> **Task**
Wherever the string "button" appears in the records, return the line that holds it.

- - - - - - -

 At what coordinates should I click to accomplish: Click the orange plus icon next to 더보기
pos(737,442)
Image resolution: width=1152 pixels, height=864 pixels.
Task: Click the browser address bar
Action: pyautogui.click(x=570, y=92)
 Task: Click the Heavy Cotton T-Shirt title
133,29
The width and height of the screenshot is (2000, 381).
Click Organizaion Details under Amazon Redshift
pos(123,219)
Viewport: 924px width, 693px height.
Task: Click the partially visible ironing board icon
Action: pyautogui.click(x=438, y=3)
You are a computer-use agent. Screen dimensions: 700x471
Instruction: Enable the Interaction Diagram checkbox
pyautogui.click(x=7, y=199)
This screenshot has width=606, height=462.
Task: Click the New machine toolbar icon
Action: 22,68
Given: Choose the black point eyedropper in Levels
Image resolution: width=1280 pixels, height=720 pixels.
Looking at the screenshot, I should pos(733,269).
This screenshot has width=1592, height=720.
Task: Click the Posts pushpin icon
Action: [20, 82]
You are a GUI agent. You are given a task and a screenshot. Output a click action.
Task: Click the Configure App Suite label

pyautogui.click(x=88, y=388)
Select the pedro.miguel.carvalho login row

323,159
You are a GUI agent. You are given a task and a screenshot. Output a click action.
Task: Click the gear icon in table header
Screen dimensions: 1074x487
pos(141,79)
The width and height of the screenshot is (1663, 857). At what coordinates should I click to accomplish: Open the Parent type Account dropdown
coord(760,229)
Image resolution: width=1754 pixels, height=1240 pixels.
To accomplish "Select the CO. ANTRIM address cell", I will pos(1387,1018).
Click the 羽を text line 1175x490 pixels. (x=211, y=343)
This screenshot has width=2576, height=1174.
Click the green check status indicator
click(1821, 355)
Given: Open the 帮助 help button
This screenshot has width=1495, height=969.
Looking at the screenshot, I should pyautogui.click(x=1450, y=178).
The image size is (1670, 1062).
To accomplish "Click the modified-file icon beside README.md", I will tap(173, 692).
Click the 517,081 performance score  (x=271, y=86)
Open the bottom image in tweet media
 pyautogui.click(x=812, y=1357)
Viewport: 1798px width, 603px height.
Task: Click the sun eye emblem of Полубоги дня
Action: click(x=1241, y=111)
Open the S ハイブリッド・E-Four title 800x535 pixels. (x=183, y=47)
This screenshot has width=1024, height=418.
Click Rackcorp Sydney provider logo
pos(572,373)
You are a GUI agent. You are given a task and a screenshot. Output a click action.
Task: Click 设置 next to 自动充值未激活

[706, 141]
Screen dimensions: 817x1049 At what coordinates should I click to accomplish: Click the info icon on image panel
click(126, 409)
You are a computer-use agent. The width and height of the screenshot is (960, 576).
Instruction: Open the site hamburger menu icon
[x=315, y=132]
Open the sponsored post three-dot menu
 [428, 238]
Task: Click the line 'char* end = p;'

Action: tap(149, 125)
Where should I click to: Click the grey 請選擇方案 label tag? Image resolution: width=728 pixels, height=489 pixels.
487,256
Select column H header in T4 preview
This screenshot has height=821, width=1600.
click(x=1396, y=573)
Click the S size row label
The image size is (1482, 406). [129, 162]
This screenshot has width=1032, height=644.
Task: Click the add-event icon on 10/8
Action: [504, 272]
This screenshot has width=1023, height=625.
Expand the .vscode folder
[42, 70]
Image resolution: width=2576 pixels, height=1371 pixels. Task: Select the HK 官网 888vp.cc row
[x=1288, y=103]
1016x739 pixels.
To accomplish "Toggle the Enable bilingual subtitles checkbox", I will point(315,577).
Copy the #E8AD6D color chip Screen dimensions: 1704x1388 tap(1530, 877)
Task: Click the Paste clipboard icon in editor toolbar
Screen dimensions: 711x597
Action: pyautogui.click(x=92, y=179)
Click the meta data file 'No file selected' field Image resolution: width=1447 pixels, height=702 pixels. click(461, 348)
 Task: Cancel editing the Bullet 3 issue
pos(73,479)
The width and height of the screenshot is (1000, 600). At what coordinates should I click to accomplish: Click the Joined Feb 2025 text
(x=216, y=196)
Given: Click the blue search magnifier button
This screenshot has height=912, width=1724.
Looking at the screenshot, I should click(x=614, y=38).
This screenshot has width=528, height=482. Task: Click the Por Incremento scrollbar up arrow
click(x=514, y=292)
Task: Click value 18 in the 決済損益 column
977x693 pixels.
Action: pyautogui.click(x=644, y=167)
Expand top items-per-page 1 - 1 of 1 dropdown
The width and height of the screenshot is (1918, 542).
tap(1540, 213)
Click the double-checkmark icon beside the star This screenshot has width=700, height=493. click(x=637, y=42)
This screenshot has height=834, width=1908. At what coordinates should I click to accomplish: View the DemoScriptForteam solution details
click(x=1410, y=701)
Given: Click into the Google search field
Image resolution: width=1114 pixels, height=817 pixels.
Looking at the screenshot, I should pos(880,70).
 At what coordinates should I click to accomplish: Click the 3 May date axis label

- - - - - - -

> **Written solution**
Given: Open the 帮助 help button
Given: Click the blue search magnifier button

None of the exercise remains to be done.